For the records that follow, please set down exactly the lines between the one holding "This screenshot has height=865, width=1400." and the one holding "Viewport: 1457px width, 812px height.", inclusive, and only those.

===============

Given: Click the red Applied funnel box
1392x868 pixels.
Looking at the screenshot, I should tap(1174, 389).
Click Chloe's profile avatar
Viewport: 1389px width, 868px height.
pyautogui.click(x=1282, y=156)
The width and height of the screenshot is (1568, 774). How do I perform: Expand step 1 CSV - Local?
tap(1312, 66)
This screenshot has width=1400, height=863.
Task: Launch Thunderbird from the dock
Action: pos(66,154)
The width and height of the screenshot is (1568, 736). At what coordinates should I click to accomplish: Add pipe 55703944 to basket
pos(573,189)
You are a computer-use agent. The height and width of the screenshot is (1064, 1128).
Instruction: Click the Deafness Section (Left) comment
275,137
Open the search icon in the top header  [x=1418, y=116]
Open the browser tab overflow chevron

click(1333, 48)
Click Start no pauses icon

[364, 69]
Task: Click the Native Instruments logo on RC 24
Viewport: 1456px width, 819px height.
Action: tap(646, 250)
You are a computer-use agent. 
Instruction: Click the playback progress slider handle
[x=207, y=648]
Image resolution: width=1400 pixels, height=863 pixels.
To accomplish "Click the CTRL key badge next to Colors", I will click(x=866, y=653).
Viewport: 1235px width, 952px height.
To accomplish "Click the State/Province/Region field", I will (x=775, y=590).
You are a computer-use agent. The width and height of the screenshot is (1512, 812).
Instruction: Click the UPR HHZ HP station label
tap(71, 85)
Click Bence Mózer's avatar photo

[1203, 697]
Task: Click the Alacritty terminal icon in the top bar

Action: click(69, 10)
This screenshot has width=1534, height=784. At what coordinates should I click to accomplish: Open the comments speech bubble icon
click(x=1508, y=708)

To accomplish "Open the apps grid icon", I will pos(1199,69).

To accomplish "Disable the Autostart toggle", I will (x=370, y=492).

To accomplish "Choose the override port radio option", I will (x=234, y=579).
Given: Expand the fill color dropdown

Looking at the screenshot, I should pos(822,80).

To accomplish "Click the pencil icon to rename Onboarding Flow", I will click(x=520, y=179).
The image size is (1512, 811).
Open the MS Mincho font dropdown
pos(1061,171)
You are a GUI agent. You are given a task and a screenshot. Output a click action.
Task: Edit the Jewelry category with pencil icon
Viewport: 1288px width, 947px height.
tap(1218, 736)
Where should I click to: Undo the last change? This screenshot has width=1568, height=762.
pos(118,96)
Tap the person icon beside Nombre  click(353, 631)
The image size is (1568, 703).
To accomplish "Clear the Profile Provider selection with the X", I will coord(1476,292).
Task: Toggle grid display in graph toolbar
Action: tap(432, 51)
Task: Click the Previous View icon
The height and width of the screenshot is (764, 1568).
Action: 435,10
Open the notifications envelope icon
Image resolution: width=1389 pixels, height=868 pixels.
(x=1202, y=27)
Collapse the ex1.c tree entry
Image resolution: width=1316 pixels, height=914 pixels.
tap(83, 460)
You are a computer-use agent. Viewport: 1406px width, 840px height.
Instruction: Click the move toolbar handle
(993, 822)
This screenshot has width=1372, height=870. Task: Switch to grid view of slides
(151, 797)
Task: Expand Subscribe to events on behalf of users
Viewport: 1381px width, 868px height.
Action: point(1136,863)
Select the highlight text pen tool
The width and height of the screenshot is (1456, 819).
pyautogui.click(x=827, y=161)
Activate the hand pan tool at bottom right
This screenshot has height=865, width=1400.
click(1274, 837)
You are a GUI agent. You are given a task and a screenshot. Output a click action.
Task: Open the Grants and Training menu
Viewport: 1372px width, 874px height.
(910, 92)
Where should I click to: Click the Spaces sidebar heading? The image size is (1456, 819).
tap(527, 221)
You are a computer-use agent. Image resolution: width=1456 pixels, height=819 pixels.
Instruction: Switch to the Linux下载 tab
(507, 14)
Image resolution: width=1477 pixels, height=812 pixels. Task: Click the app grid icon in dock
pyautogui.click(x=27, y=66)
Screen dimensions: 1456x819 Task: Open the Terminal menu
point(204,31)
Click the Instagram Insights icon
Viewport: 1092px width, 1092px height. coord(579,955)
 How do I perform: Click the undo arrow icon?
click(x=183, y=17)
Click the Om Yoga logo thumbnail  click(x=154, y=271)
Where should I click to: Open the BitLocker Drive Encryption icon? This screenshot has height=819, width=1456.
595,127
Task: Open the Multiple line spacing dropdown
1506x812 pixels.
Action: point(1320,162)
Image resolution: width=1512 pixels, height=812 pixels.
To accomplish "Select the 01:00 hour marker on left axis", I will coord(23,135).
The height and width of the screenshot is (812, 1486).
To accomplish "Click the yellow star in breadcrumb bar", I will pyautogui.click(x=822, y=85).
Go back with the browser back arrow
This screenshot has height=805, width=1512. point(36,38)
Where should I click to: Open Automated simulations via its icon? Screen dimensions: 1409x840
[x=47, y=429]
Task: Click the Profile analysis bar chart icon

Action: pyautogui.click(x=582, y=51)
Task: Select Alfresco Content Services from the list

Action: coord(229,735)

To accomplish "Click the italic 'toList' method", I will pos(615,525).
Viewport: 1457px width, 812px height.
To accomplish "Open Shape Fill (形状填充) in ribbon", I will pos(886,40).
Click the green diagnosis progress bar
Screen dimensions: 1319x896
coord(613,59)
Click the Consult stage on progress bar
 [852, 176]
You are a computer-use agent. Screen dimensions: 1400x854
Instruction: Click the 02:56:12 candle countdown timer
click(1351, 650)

===============

» Exercise output:
This screenshot has height=865, width=1400.
click(1274, 837)
You are a GUI agent. You are given a task and a screenshot. Output a click action.
Task: Open the Grants and Training menu
Viewport: 1372px width, 874px height.
(910, 92)
Where should I click to: Click the Spaces sidebar heading? The image size is (1456, 819).
tap(527, 221)
You are a computer-use agent. Image resolution: width=1456 pixels, height=819 pixels.
Instruction: Switch to the Linux下载 tab
(507, 14)
Image resolution: width=1477 pixels, height=812 pixels. Task: Click the app grid icon in dock
pyautogui.click(x=27, y=66)
Screen dimensions: 1456x819 Task: Open the Terminal menu
point(204,31)
Click the Instagram Insights icon
Viewport: 1092px width, 1092px height. coord(579,955)
 How do I perform: Click the undo arrow icon?
click(x=183, y=17)
Click the Om Yoga logo thumbnail  click(x=154, y=271)
Where should I click to: Open the BitLocker Drive Encryption icon? This screenshot has height=819, width=1456.
595,127
Task: Open the Multiple line spacing dropdown
1506x812 pixels.
Action: point(1320,162)
Image resolution: width=1512 pixels, height=812 pixels.
To accomplish "Select the 01:00 hour marker on left axis", I will coord(23,135).
The height and width of the screenshot is (812, 1486).
To accomplish "Click the yellow star in breadcrumb bar", I will pyautogui.click(x=822, y=85).
Go back with the browser back arrow
This screenshot has height=805, width=1512. point(36,38)
Where should I click to: Open Automated simulations via its icon? Screen dimensions: 1409x840
[x=47, y=429]
Task: Click the Profile analysis bar chart icon

Action: pyautogui.click(x=582, y=51)
Task: Select Alfresco Content Services from the list

Action: coord(229,735)

To accomplish "Click the italic 'toList' method", I will pos(615,525).
Viewport: 1457px width, 812px height.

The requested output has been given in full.